Alltel Wireless together with SpinVox recently launched a new voice mail-to-text service that converts voicemails to text messages. Subscribers to their new “Voice2TXT” service don’t have to wait for an appropriate time to listen to voicemails, and no longer have to alienate fellow meeting attendees by ducking out frequently to check incoming messages. Most of us experience situations where we cannot, or don’t wish to, use traditional voicemail, and yet we need to be able to receive time-critical information. For those situations, voice-to-text wireless phone technology is a boon. So far, Alltel is the only one of the nation’s largest wireless carriers to offer customers this new service, but the other industry leaders won’t be far behind. The voice conversion technology developed by Alltel’s partner, SpinVox, uses artificial intelligence, voice recognition, and natural linguistics in its system which takes the spoken word and converts it to text. SpinVox currently supports conversion of voice-to-text in four languages—English, French, German, and Spanish. The service comes with various pricing tiers—starting at about $5.00 per month for 20 voicemail conversions; about $10.00 for 50, and $20.00 for 100 conversations. Each pricing point allows additional conversations at prices starting at 25 cents per conversion for the starting plan and ranging to 10 cents per conversion for subscribers to the more expensive $20 per month plan.

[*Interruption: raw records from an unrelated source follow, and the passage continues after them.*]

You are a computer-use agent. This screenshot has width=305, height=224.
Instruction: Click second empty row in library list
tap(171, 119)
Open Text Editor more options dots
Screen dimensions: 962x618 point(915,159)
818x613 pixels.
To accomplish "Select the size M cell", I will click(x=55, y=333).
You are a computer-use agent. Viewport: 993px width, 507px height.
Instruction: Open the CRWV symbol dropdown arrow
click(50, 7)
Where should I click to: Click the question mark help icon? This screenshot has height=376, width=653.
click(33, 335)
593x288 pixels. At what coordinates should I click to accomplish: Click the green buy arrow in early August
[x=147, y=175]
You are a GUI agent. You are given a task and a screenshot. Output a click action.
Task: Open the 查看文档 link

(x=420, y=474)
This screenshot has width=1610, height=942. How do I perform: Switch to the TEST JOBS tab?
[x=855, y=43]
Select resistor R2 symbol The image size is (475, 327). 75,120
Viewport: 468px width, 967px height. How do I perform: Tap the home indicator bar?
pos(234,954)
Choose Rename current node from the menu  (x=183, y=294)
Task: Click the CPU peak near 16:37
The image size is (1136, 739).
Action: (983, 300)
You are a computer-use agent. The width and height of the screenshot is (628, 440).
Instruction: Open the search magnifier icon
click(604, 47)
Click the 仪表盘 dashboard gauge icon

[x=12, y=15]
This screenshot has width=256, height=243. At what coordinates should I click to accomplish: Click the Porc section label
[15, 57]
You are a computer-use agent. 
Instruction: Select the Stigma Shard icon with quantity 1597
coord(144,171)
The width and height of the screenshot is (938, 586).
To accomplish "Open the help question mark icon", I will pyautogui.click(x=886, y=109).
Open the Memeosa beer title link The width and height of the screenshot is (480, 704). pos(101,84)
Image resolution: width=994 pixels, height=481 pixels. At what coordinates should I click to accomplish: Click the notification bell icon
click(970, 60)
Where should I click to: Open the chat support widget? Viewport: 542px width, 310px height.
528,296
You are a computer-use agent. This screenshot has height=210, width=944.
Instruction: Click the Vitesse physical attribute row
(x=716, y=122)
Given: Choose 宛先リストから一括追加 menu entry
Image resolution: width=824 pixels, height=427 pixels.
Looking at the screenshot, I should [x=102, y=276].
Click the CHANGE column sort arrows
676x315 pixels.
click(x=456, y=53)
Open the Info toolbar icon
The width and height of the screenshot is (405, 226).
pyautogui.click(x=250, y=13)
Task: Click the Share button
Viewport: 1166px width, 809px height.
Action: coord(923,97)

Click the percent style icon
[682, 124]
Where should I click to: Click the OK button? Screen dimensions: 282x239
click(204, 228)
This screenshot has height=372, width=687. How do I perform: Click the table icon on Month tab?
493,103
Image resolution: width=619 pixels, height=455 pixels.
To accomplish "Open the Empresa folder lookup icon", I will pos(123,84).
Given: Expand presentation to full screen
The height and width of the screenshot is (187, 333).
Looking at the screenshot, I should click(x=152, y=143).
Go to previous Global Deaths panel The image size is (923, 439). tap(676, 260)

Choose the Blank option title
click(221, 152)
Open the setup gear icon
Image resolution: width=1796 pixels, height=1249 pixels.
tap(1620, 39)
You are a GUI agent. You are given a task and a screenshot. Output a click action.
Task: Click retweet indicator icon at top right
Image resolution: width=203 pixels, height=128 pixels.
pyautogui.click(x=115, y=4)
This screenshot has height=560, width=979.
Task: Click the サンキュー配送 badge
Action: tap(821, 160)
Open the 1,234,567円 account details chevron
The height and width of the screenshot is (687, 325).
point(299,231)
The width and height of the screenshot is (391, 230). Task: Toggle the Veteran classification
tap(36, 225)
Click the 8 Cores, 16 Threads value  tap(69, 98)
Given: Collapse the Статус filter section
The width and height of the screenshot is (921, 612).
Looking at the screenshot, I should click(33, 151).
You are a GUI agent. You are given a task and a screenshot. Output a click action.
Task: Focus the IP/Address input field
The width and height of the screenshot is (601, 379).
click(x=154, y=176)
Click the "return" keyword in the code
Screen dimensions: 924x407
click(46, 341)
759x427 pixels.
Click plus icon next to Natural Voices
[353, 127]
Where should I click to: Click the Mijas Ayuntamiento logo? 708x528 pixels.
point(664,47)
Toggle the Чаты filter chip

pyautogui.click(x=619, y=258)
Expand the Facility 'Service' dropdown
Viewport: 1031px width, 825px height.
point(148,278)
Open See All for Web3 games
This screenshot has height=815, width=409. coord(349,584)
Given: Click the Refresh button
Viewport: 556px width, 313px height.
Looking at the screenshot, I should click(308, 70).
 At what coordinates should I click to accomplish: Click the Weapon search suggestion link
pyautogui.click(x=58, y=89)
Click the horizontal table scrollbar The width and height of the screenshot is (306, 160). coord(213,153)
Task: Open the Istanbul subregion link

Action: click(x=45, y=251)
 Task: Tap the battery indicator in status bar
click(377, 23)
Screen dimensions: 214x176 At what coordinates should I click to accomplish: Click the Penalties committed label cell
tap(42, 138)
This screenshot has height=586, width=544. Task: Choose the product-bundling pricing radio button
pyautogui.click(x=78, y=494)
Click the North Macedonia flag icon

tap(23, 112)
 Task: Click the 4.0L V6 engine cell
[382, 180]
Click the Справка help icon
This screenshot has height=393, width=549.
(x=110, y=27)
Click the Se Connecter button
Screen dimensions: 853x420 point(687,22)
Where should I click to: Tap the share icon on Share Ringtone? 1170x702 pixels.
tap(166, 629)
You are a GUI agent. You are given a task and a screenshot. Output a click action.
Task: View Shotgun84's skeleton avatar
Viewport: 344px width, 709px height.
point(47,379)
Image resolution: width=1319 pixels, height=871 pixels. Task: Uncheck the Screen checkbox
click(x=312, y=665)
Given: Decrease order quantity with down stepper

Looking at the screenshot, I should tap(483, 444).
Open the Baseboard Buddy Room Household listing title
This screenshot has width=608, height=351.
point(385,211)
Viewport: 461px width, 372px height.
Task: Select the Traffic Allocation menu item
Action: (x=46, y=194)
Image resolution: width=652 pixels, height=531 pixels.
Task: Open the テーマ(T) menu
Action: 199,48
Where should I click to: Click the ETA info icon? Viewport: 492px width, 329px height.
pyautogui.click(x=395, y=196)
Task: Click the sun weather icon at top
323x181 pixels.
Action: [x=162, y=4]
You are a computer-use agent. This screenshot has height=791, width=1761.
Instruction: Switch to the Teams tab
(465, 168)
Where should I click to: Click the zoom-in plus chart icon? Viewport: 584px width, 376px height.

Speech recognition is one of the most intriguing, and potentially rewarding, emerging areas in the communications industry. As anyone knows who has problems with hands-free voice commands on their cell phone, or with automated customer service systems that operate on voice recognition, speech recognition systems are not infallible. They don’t always “understand” the speaker’s pronunciation. Technology giants like Google are investing in improving this accuracy through speech research and are exploring various applications. Bear in mind that it is early days yet for consumer voice-to-text phone messaging services. Potential subscribers should test programs carefully before buying to make sure the service is able to work with various speech samples with a high degree of accuracy.